Os jardins do Palácio de Cristal são, por si só, um marco na cidade do Porto, e ostentam este nome apesar do “palácio” já não existir. Muitos ainda pensam que o icónico edifício, que se pode ver de vários pontos da “Invicta” e do outro lado do Rio Douro, com a sua cúpula vidrada, é o Palácio de Cristal. Mas tal não é verdade! O Palácio de Cristal existiu sim, tendo sido inaugurado em 1865. Projectado pelo arquitecto Thomas Dillen Jones, foi construído em pedra, ferro e vidro, inspirado no original Crystal Palace de Londres. Tinha mais de setenta metros de largura e mais de 150 metros de comprimento, dividido por três naves. O imponente edifício acabaria por ser demolido em 1951, para dar lugar à actual estrutura que se encontra no mesmo local – no início foi-lhe atribuída o nome de Pavilhão dos Desportos, sendo rebaptizada em 1991 como Pavilhão Rosa Mota, em homenagem a uma das mais ilustres atletas portuenses, também bem conhecida em Macau.
A inauguração do antigo Palácio de Cristal foi presidida pelo rei D. Luís, na companhia da rainha e do príncipe herdeiro a 18 de Setembro de 1865, quatro anos após a sua construção. Foi projectado com o objectivo de receber a Exposição Industrial, onde participaram empresas de França, Alemanha, Reino Unido, Bélgica, Brasil, Espanha, Dinamarca, Rússia, Holanda, Turquia, Estados Unidos e Japão.
Em 1933, depois de vários anos de abandono e pouco zelo, a Câmara Municipal do Porto adquiriu os jardins e o edifício. Durante mais de oito décadas de existência o Palácio de Cristal foi um marco incontornável da cultura do Porto. Foi lá que o compositor Viana da Mota ou a violoncelista Guilhermina Suggia revelaram os seus dons musicais, por exemplo.
O actual Pavilhão Rosa Mota ainda não alcançou as oito décadas de existência do seu antecessor, mas conta já com uma extensa lista de eventos.
Idealizado pelo arquitecto José Carlos Loureiro e pelo engenheiro António dos Santos Soares, e erguido em 1951, o Pavilhão dos Desportos foi projecto para receber o Campeonato Mundial de Hóquei em Patins, onde Portugal se sagrou campeão.

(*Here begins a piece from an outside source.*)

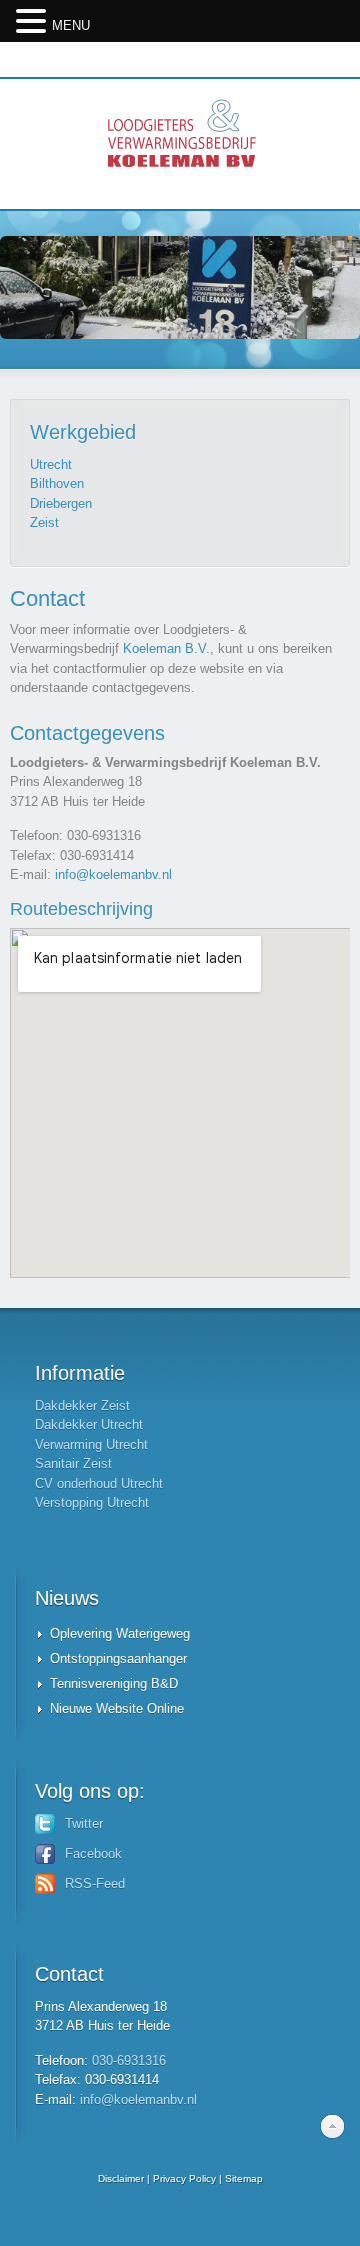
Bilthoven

Um facto curioso que ajuda a explicar o porquê do Pavilhão Rosa Mota continuar a ser conhecido por Palácio de Cristal é a contestação social que teve lugar aquando da demolição do antigo edifício.

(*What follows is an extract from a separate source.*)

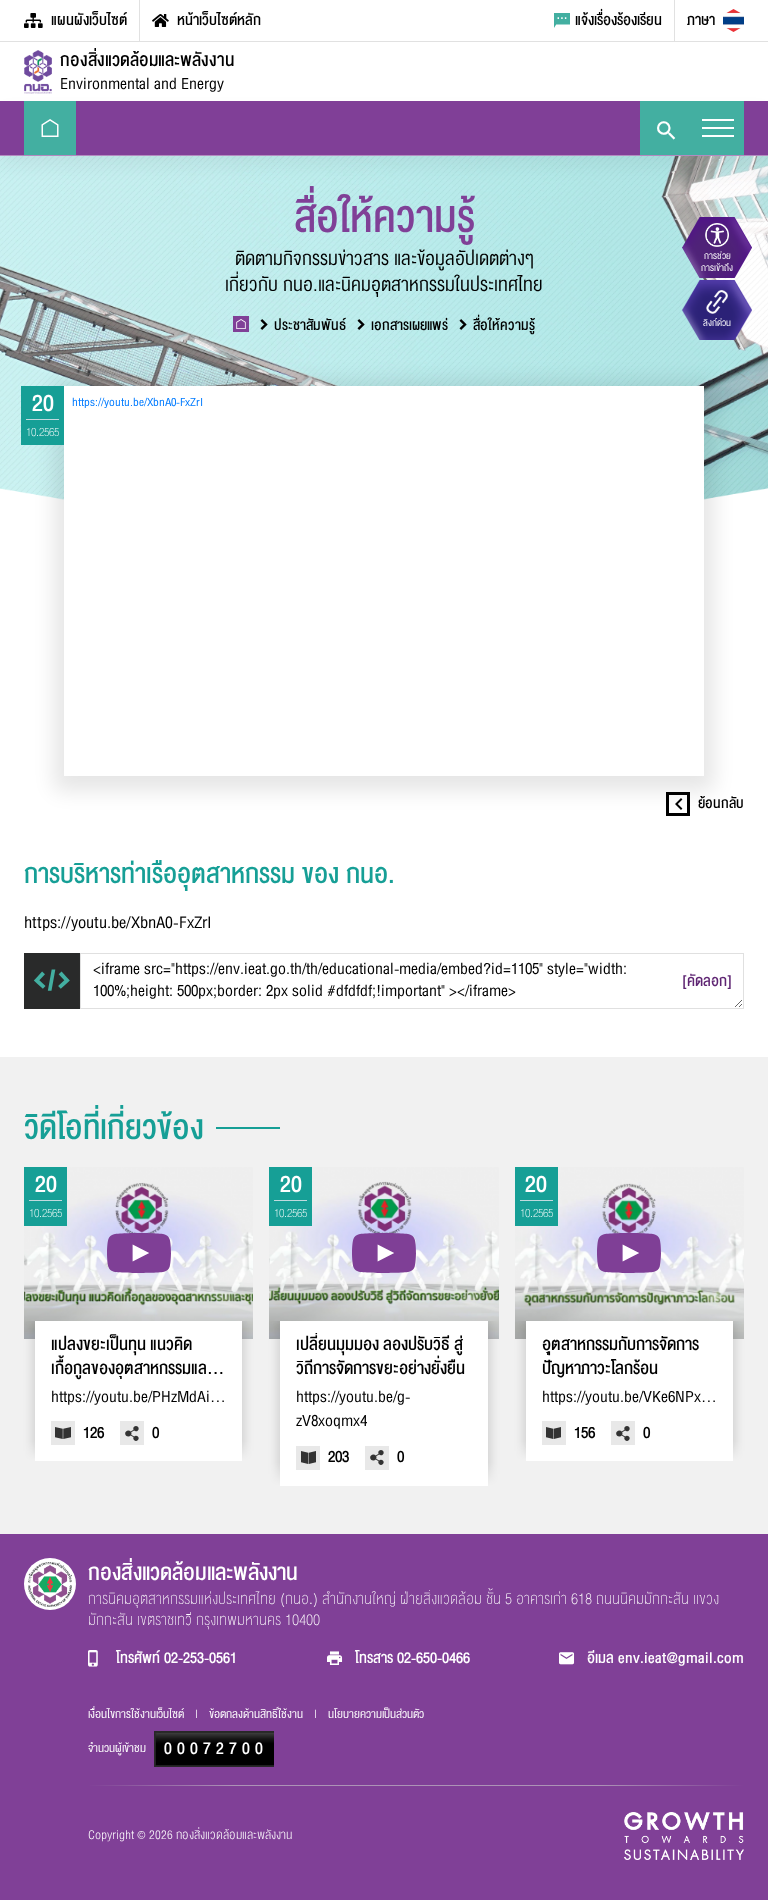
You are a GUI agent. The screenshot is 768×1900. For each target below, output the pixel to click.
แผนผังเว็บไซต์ (89, 20)
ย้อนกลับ (721, 804)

Só para os leitores terem uma ideia, durante os trabalhos de demolição, que se prolongaram por um ano, o antigo órgão de tubos (um dos maiores do mundo à época) foi destruído à martelada pelos trabalhadores que ignoravam o valor do instrumento musical. Pessoalmente pudemos comprovar que é muito mais eficaz perguntar onde fica o Palácio de Cristal a um residente do Porto do que o Pavilhão Rosa Mota…
Actualmente algumas áreas dos jardins estão em obras, o que limita drasticamente o número de zonas a visitar. Também o Pavilhão Rosa Mota deverá apresentar-se de cara lavada este ano e com uma adenda ao nome, pelo menos nos próximos vinte anos: Pavilhão Rosa Mota – “Super Bock Arena”.